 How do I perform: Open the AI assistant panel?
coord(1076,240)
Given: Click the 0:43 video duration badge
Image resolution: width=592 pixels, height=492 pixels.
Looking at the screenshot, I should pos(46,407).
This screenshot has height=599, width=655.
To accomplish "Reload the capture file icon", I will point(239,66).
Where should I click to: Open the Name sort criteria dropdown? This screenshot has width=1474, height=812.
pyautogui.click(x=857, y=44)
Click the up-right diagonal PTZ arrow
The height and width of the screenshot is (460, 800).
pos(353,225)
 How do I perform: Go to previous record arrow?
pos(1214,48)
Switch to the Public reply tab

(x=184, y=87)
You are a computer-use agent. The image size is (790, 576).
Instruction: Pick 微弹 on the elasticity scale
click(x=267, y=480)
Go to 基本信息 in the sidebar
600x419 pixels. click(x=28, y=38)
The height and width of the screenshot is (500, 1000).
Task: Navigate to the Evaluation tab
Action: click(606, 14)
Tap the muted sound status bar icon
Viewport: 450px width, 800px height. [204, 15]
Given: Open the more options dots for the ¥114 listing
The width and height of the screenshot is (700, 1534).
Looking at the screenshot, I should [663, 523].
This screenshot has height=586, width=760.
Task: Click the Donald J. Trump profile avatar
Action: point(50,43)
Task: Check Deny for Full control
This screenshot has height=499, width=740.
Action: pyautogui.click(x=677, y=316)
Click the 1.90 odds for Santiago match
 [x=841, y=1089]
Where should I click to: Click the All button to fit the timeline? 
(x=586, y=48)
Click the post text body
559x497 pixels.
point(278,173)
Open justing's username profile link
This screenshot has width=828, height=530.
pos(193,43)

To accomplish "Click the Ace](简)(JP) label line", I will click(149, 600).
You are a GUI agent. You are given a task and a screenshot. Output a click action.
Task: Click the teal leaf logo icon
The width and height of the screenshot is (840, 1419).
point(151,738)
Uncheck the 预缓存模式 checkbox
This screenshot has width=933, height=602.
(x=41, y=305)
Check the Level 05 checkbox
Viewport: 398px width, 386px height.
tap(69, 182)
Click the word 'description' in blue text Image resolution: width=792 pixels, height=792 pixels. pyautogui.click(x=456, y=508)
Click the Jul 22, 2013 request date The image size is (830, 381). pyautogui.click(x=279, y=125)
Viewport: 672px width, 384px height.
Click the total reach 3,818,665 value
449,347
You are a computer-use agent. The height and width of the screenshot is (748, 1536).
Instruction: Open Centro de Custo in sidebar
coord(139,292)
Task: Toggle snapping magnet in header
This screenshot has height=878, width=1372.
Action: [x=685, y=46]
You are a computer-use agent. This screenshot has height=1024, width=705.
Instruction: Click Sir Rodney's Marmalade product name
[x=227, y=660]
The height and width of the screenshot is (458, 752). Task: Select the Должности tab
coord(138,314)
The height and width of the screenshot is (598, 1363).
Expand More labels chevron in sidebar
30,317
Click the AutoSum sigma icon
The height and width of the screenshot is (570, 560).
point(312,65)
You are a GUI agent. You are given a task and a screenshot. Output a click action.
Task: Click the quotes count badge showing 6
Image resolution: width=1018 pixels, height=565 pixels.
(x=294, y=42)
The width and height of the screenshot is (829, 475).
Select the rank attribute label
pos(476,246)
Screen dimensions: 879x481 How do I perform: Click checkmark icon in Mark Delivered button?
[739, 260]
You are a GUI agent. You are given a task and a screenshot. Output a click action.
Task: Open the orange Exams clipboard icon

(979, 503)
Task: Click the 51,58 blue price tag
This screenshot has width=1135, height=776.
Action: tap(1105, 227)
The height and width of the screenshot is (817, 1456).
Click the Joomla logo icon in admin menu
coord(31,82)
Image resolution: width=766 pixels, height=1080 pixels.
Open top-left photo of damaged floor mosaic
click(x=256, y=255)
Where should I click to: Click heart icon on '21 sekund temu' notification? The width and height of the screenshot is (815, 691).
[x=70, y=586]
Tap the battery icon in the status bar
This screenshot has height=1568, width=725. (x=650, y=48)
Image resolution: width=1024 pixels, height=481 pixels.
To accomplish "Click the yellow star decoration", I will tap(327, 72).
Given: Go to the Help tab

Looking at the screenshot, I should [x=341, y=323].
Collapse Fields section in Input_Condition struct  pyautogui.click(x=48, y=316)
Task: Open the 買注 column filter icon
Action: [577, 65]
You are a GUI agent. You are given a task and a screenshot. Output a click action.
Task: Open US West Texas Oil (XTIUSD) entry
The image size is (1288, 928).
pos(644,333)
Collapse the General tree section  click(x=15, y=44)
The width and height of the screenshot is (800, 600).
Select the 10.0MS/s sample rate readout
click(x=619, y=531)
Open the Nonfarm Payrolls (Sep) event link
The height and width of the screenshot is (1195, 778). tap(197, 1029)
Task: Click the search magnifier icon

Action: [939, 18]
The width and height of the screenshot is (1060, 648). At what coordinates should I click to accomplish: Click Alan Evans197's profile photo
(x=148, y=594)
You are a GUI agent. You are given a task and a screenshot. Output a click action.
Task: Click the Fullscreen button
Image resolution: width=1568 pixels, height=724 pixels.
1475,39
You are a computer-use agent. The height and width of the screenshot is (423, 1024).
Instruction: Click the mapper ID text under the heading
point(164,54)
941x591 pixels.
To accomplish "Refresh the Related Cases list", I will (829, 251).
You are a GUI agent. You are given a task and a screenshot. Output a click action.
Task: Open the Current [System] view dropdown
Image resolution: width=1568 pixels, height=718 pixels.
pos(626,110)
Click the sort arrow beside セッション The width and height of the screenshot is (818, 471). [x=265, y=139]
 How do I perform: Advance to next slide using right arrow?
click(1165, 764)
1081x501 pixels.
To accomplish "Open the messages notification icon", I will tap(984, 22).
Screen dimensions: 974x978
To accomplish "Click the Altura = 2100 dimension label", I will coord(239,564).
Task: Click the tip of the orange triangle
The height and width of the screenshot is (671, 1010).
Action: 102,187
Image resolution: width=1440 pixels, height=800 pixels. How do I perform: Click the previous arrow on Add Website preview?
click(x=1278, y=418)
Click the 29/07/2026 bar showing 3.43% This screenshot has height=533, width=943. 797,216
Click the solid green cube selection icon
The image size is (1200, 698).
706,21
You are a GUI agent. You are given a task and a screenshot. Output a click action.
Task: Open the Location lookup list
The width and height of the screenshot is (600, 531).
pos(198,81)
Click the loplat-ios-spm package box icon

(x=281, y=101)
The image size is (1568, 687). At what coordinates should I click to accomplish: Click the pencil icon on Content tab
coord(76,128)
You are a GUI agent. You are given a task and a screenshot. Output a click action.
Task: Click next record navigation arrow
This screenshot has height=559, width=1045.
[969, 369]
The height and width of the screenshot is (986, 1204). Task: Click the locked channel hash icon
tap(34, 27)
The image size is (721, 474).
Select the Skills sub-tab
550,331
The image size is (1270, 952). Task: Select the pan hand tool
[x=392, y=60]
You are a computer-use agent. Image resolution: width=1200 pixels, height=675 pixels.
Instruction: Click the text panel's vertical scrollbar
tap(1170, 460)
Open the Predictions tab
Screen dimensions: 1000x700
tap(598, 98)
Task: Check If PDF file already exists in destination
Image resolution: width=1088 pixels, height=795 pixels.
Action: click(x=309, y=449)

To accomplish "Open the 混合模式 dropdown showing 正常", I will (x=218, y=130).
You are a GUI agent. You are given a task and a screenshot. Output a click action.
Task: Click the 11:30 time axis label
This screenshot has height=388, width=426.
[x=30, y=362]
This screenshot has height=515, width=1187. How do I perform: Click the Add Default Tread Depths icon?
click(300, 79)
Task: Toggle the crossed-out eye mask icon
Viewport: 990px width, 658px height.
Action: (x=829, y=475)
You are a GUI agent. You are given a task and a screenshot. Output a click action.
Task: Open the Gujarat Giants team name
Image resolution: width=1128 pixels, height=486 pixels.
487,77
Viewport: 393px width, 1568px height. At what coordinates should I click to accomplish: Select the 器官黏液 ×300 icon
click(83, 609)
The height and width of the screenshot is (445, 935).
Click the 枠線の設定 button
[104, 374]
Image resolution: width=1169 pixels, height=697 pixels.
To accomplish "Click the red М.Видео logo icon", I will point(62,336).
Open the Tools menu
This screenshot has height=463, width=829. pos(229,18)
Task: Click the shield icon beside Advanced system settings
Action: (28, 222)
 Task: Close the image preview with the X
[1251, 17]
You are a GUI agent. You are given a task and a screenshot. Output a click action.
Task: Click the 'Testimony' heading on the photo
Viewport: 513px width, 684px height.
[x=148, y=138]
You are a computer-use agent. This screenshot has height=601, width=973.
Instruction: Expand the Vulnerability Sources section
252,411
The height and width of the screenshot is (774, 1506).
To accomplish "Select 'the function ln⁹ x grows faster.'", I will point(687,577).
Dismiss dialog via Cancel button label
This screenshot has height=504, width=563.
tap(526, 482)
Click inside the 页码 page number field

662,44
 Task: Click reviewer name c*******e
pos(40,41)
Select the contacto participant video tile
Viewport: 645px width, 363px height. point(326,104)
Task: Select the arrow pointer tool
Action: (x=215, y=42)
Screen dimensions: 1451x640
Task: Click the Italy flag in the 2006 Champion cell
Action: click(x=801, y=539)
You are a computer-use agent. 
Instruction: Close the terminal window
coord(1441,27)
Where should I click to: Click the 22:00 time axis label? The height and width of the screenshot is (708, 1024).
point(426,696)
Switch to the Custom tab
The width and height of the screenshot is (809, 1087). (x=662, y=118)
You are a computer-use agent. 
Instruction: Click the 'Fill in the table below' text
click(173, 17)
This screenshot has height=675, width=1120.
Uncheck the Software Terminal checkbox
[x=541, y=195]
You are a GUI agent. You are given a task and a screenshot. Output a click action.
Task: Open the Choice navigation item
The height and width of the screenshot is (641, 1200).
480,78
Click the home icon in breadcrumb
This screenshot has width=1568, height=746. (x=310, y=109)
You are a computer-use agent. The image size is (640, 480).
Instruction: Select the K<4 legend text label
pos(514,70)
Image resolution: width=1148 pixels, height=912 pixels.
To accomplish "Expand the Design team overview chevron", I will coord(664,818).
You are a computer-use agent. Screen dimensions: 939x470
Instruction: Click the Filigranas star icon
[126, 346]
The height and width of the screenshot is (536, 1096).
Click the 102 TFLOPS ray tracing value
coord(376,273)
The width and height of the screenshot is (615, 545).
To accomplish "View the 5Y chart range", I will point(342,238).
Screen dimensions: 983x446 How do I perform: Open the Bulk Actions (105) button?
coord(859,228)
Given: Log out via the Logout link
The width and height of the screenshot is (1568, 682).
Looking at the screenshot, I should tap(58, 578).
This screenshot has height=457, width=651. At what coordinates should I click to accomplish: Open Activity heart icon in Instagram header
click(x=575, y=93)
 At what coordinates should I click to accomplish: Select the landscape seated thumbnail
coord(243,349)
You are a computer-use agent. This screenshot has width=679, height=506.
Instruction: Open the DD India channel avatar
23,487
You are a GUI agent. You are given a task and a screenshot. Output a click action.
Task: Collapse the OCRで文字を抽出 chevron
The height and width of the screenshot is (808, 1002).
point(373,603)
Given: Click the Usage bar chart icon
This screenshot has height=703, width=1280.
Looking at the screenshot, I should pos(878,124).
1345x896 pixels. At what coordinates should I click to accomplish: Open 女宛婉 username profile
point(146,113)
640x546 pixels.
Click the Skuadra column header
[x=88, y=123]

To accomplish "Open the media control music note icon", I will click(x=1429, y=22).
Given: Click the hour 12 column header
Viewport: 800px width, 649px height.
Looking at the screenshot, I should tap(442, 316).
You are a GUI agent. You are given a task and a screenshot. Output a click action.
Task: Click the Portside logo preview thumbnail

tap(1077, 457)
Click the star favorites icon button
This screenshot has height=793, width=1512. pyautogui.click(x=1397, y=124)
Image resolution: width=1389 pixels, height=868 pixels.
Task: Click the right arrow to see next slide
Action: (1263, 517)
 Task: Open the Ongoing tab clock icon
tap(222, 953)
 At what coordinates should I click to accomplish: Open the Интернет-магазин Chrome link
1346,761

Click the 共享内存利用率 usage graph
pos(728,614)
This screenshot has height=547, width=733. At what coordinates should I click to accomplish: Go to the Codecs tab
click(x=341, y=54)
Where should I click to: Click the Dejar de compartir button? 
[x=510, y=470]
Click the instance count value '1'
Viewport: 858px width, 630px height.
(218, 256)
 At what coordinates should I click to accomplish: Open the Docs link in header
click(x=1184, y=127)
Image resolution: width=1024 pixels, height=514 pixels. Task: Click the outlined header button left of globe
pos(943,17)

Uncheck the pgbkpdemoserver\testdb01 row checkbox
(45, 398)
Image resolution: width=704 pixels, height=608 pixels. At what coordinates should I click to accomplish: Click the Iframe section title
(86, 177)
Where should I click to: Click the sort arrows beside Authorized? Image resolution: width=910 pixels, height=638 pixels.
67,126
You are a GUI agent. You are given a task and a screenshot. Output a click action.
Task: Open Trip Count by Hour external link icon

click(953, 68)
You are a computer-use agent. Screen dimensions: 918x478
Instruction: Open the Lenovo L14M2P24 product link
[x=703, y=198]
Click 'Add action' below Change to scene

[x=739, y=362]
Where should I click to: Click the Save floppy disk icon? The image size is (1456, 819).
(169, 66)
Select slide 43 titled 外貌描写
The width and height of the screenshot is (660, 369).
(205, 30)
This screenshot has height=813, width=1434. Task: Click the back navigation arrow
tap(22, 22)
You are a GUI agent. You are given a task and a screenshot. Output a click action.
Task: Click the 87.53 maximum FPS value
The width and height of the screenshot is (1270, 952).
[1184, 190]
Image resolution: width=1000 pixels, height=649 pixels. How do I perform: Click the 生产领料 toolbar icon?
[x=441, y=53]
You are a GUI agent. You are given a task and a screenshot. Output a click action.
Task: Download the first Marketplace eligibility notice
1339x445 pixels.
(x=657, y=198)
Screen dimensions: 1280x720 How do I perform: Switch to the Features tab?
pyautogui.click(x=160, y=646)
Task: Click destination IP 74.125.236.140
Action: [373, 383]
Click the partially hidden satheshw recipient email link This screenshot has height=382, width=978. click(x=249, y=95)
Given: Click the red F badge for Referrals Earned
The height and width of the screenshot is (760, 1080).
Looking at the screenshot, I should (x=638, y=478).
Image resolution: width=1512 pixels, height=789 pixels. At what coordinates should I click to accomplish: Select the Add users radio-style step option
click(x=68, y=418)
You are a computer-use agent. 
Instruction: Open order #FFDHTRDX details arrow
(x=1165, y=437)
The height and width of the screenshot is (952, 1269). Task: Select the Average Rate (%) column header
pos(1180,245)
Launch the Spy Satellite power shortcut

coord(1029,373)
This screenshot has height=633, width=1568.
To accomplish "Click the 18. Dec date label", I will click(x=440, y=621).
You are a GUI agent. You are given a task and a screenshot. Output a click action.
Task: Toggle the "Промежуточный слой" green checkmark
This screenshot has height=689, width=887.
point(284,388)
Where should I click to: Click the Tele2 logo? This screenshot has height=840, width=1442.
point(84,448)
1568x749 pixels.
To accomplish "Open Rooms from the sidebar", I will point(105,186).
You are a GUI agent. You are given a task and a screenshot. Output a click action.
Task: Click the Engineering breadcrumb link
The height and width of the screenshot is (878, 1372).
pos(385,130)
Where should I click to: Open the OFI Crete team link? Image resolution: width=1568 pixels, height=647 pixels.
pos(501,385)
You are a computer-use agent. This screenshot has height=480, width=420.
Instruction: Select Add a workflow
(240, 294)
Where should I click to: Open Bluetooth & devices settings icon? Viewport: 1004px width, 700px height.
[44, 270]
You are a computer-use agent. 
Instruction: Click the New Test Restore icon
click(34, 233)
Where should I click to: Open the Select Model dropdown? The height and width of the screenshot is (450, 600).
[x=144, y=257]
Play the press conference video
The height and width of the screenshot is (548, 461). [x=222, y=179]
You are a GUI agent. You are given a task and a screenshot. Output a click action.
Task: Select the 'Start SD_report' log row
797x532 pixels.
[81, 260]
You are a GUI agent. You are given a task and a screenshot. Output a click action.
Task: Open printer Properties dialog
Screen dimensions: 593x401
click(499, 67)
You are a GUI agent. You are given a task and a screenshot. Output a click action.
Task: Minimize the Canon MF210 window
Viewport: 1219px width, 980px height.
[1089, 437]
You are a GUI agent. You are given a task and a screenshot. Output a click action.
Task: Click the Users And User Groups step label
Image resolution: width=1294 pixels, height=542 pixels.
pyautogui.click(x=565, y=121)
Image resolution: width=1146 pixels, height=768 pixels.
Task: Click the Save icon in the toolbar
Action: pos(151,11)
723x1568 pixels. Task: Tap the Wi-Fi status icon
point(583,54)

· · · ·

TRY IT: In the records above, find every line that contains the word "Toggle" and copy it.

TASK RESULT:
Task: Toggle snapping magnet in header
Task: Toggle the crossed-out eye mask icon
Task: Toggle the "Промежуточный слой" green checkmark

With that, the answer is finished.